* TASK PROMPT *
Please copy every line from the following entries in which the word "agent" appears.

* RECORDS PROVIDED *
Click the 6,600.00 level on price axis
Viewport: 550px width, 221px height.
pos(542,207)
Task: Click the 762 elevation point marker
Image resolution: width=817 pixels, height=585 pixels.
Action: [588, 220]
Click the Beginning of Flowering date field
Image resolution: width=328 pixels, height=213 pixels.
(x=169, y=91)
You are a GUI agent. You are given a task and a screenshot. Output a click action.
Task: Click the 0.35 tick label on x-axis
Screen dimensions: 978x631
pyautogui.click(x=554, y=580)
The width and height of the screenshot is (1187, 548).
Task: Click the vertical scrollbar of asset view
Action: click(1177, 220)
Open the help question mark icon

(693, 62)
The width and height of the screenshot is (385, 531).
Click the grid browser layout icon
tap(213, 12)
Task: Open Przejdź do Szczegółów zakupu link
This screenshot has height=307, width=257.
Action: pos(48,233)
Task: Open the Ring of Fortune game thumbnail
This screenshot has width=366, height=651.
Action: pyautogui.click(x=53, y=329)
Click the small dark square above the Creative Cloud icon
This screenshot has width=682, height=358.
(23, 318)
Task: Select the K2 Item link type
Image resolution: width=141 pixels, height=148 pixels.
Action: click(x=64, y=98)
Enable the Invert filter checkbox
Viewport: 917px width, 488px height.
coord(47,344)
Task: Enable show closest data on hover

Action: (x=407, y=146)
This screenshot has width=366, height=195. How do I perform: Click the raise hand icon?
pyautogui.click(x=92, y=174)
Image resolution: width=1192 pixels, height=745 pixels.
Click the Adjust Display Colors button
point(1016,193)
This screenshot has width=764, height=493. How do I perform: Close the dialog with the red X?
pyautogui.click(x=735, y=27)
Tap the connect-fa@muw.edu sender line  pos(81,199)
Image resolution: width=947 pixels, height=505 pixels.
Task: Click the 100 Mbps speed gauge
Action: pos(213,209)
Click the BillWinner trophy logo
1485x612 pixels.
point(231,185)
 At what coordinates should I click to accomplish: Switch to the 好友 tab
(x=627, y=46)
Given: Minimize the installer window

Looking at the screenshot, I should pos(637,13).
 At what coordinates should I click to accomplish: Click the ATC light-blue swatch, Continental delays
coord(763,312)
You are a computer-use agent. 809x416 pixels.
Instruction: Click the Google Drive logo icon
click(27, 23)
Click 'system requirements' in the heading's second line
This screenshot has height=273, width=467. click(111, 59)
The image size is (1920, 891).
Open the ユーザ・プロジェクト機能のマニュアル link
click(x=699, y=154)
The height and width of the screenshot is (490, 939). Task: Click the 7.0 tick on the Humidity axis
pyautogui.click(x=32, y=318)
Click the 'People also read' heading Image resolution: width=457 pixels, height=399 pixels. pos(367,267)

* RESULT OF THIS TASK *
You are a GUI agent. You are given a task and a screenshot. Output a click action.
You are a computer-use agent. 809x416 pixels.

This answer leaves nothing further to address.